### Work to be completed
In the passage on autism candidate genes, which of the 30 prime candidates have already been implicated in ASD?

### Text passage
————————
Four markers were found to reside within a neighborhood of differentially expressed genes in both brain and blood of individuals with ASD. At least 50% of protein-coding genes around rs10513025, D3S3045–D3S1763, del CNTN4 and del UNQ3037 are differentially expressed in both tissues (Table 2). Three of these regions, 20 Mb around del CNTN4, del UNQ3037 and rs10513025 show heavy recombination and contain 73%, 68% and 47% of genes, respectively, at >10 cM. Despite significant recombination within the region, genes significantly enriched for differential expression in both data sets were those closer to the autism marker. Of 30 genes found to be significantly differentially expressed in both blood and brain of individuals with ASD, 11 and 20 were within 5 and 10 cM of the nearest autism marker, respectively.

Integrating a decade of genome-wide linkage and association studies, the male bias of ASD and differential expression in both brain and blood of individuals with ASD has identified a set of 30 prime candidates for future experimentation, such as efficient targeted resequencing in very large cohorts.36 Of these, CADPS2, CNTN4, NTRK3, SLC9A9 and SUMF1 have been previously implicated in ASD. Other differentially expressed genes within 20 male-specific cM of common autism markers have been implicated in disorders with shared symptoms and morbidity patterns, but have not yet been implicated in ASD (Table 3).

Table 3 Top candidate genes based on integrating a decade of genome-wide linkage and association studies, the autism male bias and differential expression in brain and blood of individuals with autism spectrum disorder (ASD)
————————
### Provided material
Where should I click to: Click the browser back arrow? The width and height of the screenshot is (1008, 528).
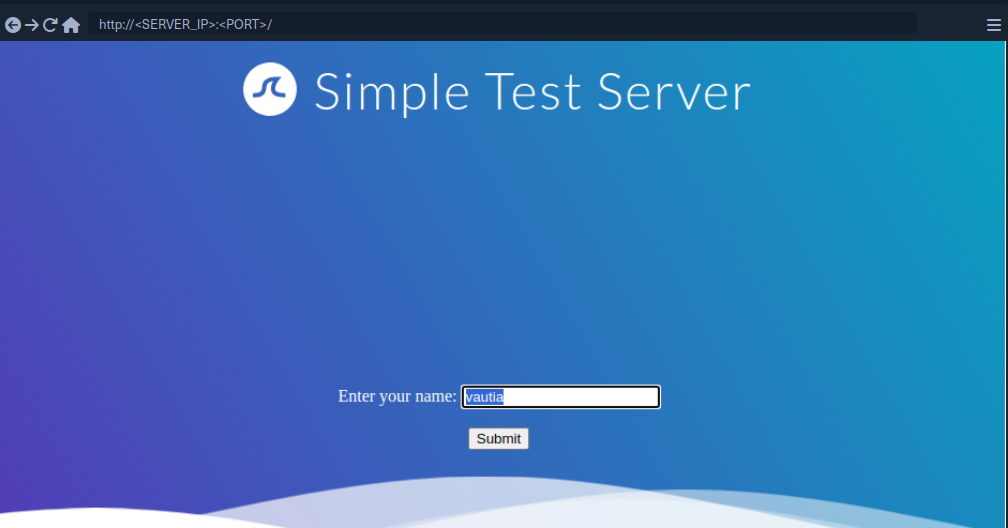pyautogui.click(x=12, y=25)
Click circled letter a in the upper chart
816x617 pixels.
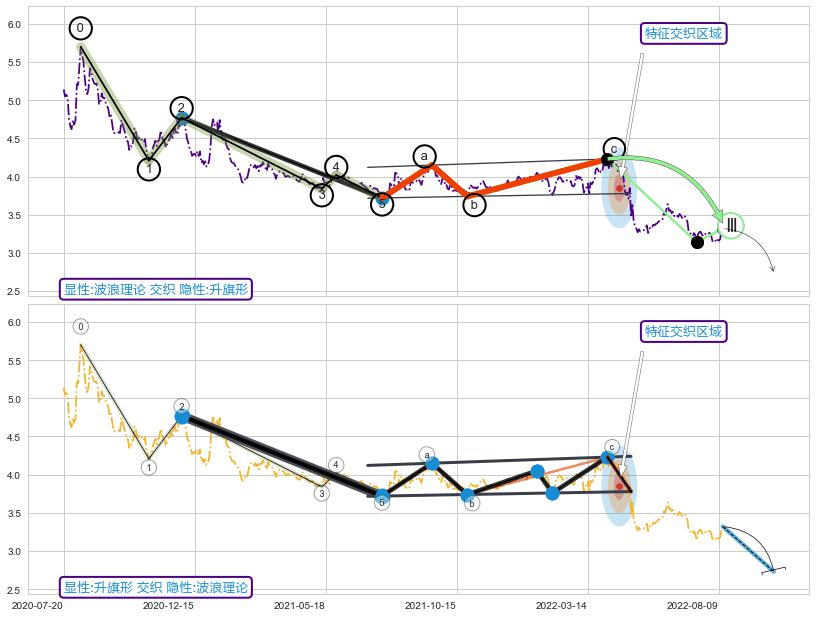coord(424,156)
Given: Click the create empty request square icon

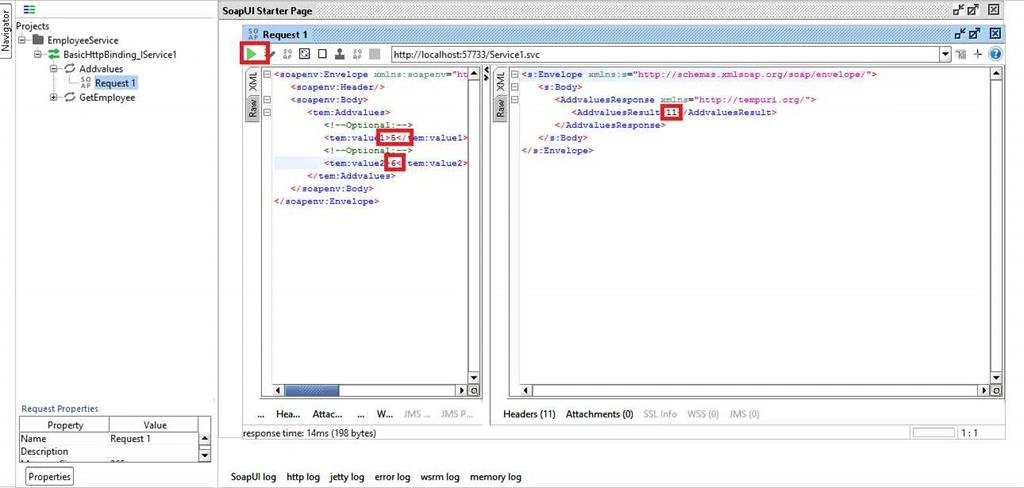Looking at the screenshot, I should [322, 54].

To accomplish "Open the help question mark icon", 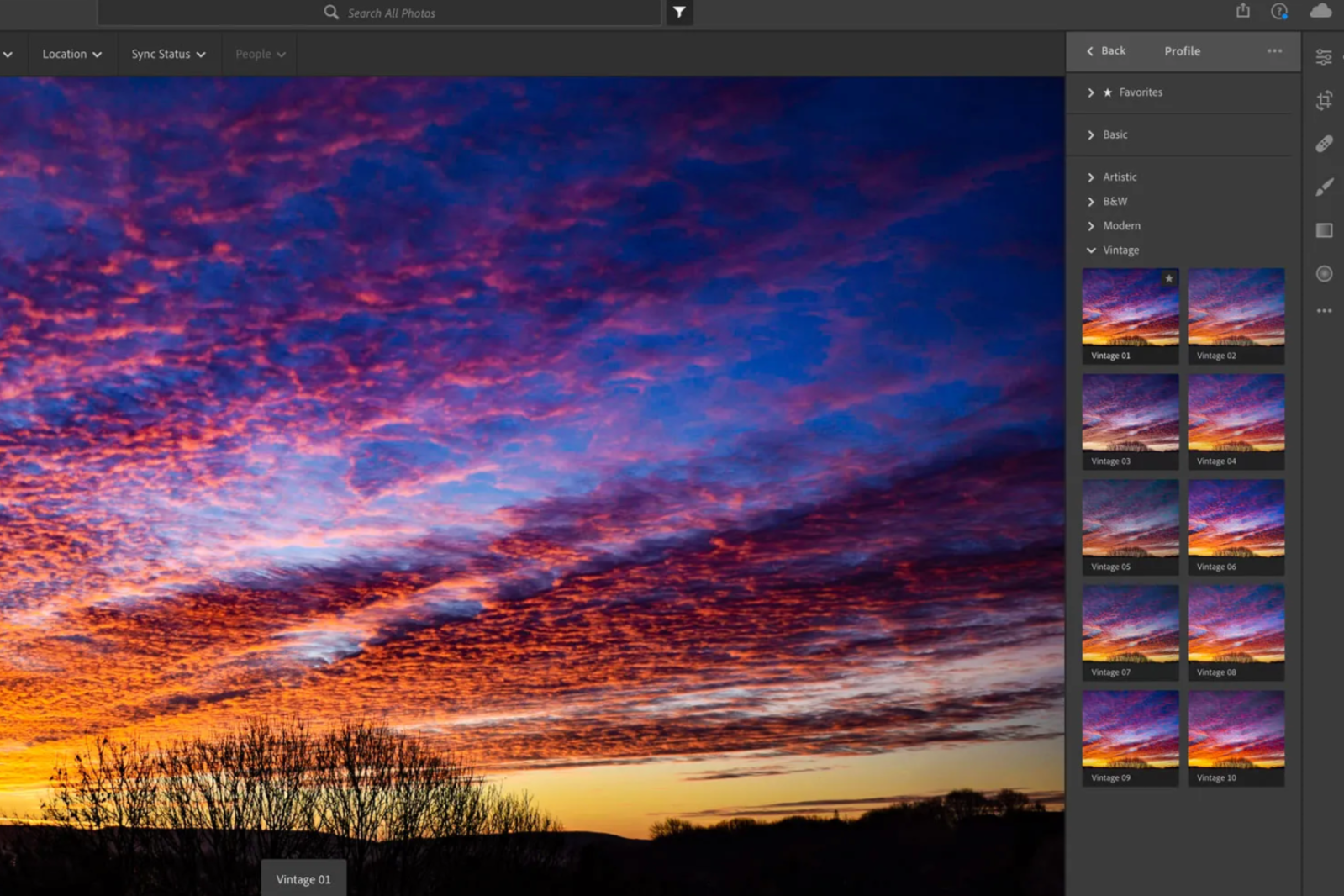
————————
### Result
CADPS2, CNTN4, NTRK3, SLC9A9 and SUMF1.